Yüksek etkileşim ≠ yüksek ciro

Çoğu fitness koçu;

  • Ücretsiz antrenmanlar

  • Ücretsiz diyet programları

Gibi gibi, ödeme yapmaya bütçesi olmayan sadece ücretsiz kaynakları toplayan kitleyi peşine topluyor.

En büyük artısı otorite kurmak ve bilinirlik vermek oluyor.

Ancak satış yapmak için yüksek takipçi sayılarına ihtiyacımız yok.

Doğru bir teklife ve doğru konumlanmaya ihtiyacımız var.

Bunun nedeni etkileşimleri satışa dönüştürebileceğini sanmak.

Çok önemli bir ayrım var.

Influencer mı olmak istiyorsun, kendi kişisel markanla birlikte hizmetlerini mi tasarlamak istiyorsun?

Bence ikincisindeyiz.

Evimize götürdüğümüz cironun peşindeyiz, yüksek etkileşimlerin değil.

Buradaki ana problem içeriklerin doğru bir şemada ilerlememesi.

Pankek yapıyor gibi düşünün, günlük öğünleri hazırlıyor gibi düşün.

İyi bir vücut yapmak için en çok proteine ihtiyacımız var, değil mi?

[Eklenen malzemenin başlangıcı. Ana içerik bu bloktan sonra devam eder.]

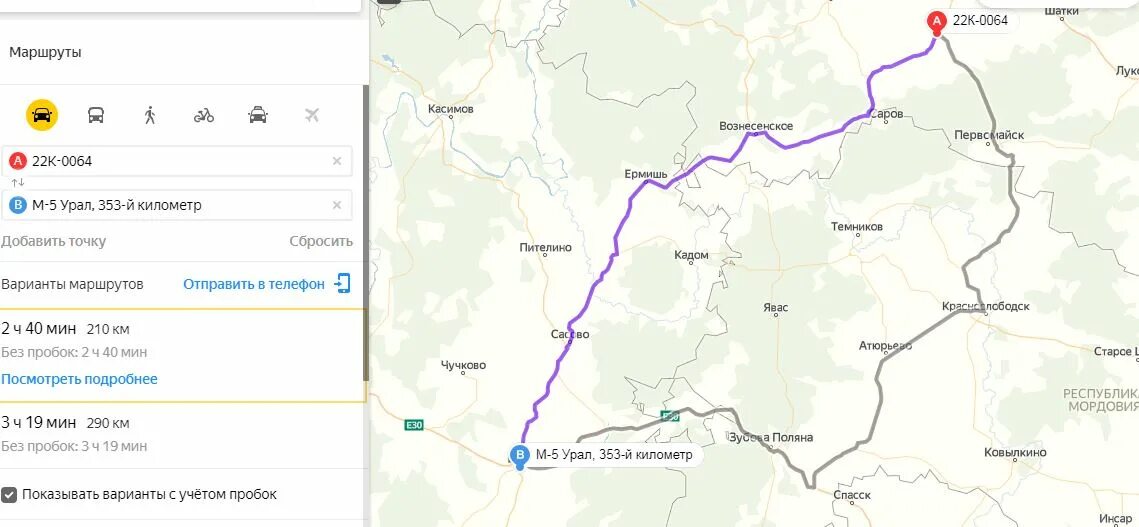This screenshot has height=527, width=1139.
Task: Clear the 22К-0064 start point field
Action: pyautogui.click(x=337, y=161)
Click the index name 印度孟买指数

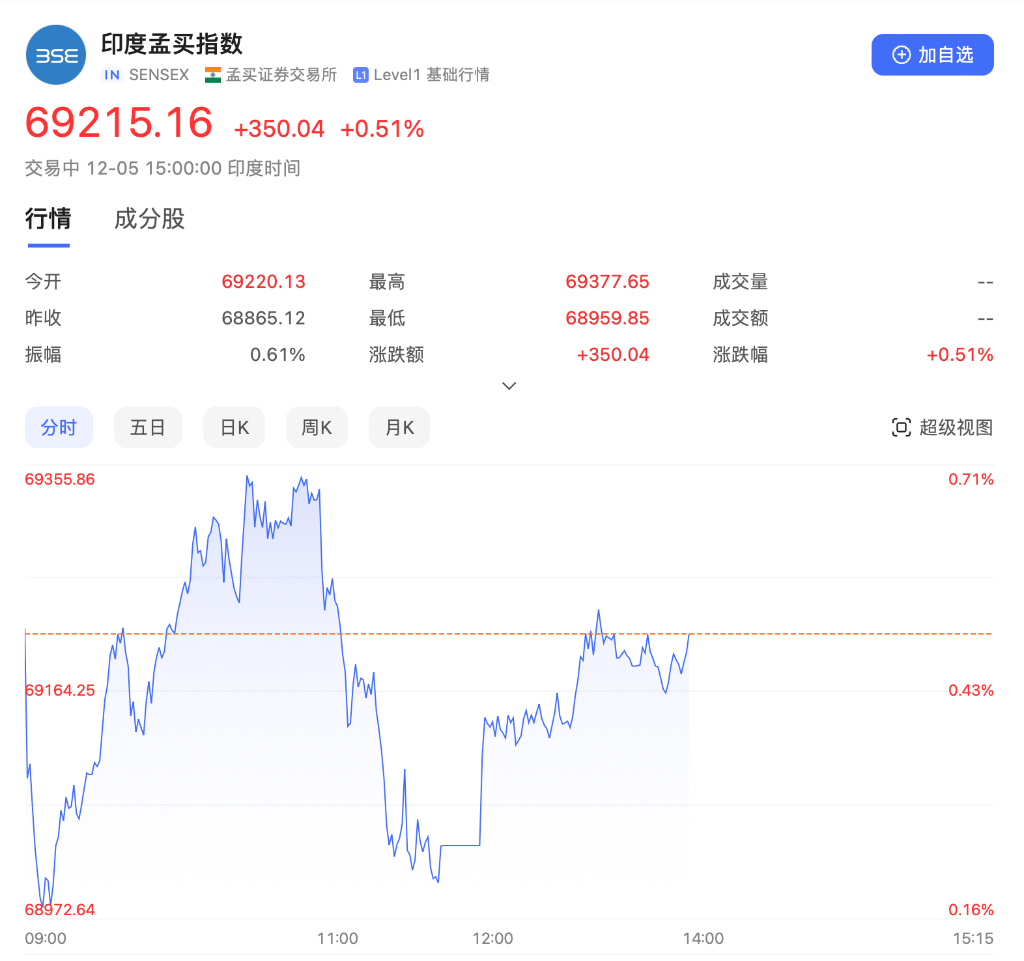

Peki ya bu proteinleri sindiremezsek?

Peki ya bu proteinleri doğru bir antrenmanla destekleyemezsek?

Kilo başına 4-5x protein almanın bir faydası olur mu?

ASLA olmaz.

Etkileşim bizim proteinimiz gibidir, doğru bir içerik sistemi ve konumlanmayla destekleyemezsek alım gücü düşük kitlenin önünde olmaya devam ederiz.

Uzun lafın kısası içerik sistemimizi öyle dizayn etmeliyiz ki;

  • Etkileşim sağlamalı

  • Yetkinliğimizi göstermeli

  • Hikayemizi vermeli

  • Değer üretmeli (bilgilendirici içerik anlamına gelmez, karıştırılıyor)

Hikayemiz çok değerli, insanlar koçluk değil koçu satın alıyor.

Başka bir koçu seçmesinin nedeni o koçun hikayesinde kendisini görmesi.

Eğlenceyi ve işi iyi ayarlamalıyız, bunu ayarladığımızda sosyal medya bizim için büyüme potansiyeli çok yüksek olan bir yer haline gelecek.